## Supplied text
########################################

Cardiomatics has been live for 8 months now. And the question we are very often asked is “How good is your automatic interpretation comparing to that of a physician/the competition?” I spent a couple of years in academia so I feel entitled to answer, “It depends.” Let me elaborate; I am pretty sure that some of these conclusions may be useful to anyone selling AI-based solutions.
Basically, there are two ways to check how good your algorithm is.
- You can run publicly available data through your algorithm.
- You can allow someone to run their data through your algorithm.
In both cases, some kind of overall statistic (e.g. sensitivity of atrial fibrillation detection) is produced.
Magnetic Tapes and Missing Data
The advantage of the first approach is that you don’t need to share any part of your algorithm with other parties. Basically, download/purchase the data, run it through your software and publish the results. Then anyone (i.e. customers, researchers, regulators) can compare you with the state-of-the-art solutions or the competition. This approach is used during CE or FDA marking. Of course there is a risk that some manufacturers will overfit their algorithms for better results on reference databases while obtaining poor results on real-life data. The other challenge is the data itself.

########################################

## Activities
1) Answer these about the Cardiomatics text:
(a) How long has Cardiomatics been live?
(b) What are the two ways the text gives to check how good an algorithm is?
(c) During which marking processes is the first approach used?
2) Continue the Cardiomatics text on evaluating automatic interpretation, starting after its final sentence.

########################################

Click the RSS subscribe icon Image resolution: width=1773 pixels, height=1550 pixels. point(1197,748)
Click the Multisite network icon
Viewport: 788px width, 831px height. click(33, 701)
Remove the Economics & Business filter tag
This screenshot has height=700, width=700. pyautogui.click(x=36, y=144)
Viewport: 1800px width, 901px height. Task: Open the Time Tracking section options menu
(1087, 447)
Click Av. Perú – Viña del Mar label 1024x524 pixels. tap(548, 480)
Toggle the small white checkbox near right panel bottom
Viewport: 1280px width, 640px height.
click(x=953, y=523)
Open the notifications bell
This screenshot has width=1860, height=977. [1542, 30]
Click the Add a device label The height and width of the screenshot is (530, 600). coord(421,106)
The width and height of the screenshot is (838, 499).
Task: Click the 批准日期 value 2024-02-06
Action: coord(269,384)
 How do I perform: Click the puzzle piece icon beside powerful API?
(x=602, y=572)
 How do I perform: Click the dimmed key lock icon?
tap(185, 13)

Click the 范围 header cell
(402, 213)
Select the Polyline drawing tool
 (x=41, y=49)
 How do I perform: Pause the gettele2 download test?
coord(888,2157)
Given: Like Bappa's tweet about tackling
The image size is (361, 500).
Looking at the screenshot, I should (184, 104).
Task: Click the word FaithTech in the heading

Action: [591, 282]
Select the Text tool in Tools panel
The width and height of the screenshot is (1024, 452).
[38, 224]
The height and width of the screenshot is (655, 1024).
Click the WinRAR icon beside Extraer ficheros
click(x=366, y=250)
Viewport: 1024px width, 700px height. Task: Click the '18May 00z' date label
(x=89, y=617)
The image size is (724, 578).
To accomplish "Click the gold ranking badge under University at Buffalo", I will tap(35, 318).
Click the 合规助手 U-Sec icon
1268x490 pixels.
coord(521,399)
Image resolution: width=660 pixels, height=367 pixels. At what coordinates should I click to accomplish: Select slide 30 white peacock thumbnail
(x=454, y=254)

########################################

## Numbered responses
1)
(a) 8 months.
(b) Running publicly available data through your algorithm, and allowing someone to run their data through your algorithm.
(c) CE or FDA marking.

2)
There are two basic databases which are used to validate ECG algorithms:
- the AHA Database for Evaluation of Ventricular Arrhythmia Detector
- the MIT-BIH Arrhythmia Database
They were both recorded 40 years ago with devices like this:
There is a robust discussion being had in the research community about the reliability of this data in the digital era. Without going too much into the technical details, the data was acquired in analogue. During the digitisation process the following phenomena were observed (ask your parents if you don’t know what a tape is):
- tape sticking,
- tape slippage,
- small variances in the orientations of the tape heads.
I am not saying that the MIT or AHA databases are worthless. They made the development of first ECG analysis algorithms possible in the 1980s and 90s. And the annotation itself is very good. For example, the MIT database consist of 109,000 beat labels. And from the beginning it has been amended only 23 times.
You think that magnetic tapes are funny? Listen to this: when we purchased the AHA database we expected 80 recordings (8 test cases and 10 files in each). But on the CD that came in the mail here were only 79 files. We asked about the missing file. Here is the official answer:
The ECG data was acquired in the late 1970s and early 1980s by a working group of the AHA. The working group was dissolved long ago and I doubt that anyone at the AHA today will have any memory of this project. Initially the 4.19 GB of data was stored on a large number of magnetic tapes, which was the only viable storage media at that time. Unfortunately, about 20 years ago, one of the test files was corrupted and could not be recovered. The data is no longer available and cannot be recreated.
Bottom line? It is like benchmarking 3.0 GHz CPUs by playing “Mario”.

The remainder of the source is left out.